AFJHDSLKGH I’m sorry I (probably) won’t do it again??
Actually full disclosure I have a truly cringe amount of p stump drawings/photo studies in my sketchbook right now LOL. He’s just fun to draw... hats, glasses, guitar, a good shape... but I don’t think I’ll rly post those until I can hide them in another big sketchbook pdf.. probably Jan 2022. Stay tuned........ (ominous)
(ominous preview)
These are all sort of related to backgrounds/painting so I grouped them together even though they’re pretty much entirely separate questions.... ANYWAYS
a) How is it working as a BG artist? Is it hard? What show are you drawing for?
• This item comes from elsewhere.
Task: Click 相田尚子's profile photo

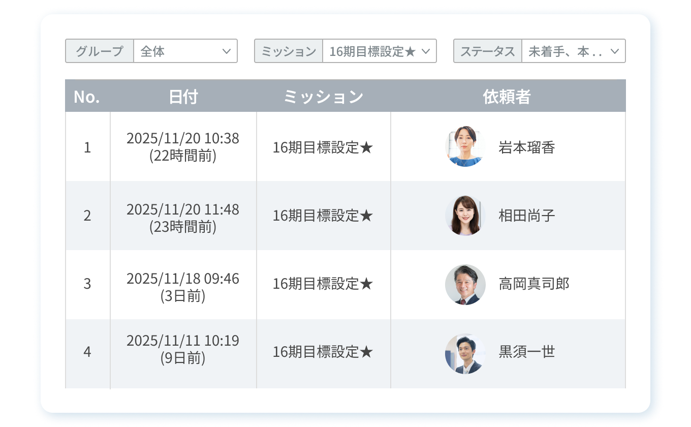Action: click(465, 216)
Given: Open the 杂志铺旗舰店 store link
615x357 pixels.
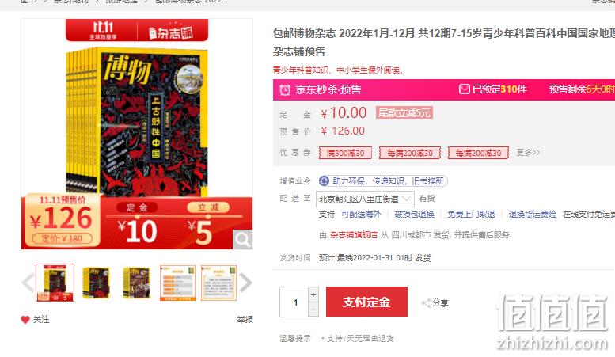Looking at the screenshot, I should [354, 235].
I think you’re the first person to ever ask me about my job! Being a background artist is great. It’s definitely labor intensive but I think that could describe pretty much any art job (If something were rote or easy to automate, you wouldn’t hire an artist to do it) and I hesitate to say whether its harder or easier than any other role in the animation pipeline. Plus, so much of what truly makes a job difficult varies from one production to the next, schedule, working environment, co-workers etc. But I will say that I think while BGs are generally a lot of work on the upfront, I think they’re subject to less scrutiny/revisions than something like character/props/effects design and you don’t have to pitch them to a room like boards. So I guess it’s good if you don’t like to talk to people? LOL
A lot of my previous projects + the show I’ve worked on the longest aren’t public yet so I can’t talk about em (but I assure you if/when the news does break I won’t shut up about it). But I’m currently working on Archer Season 12 LOL. I’m like 90% sure I’m allowed to say that.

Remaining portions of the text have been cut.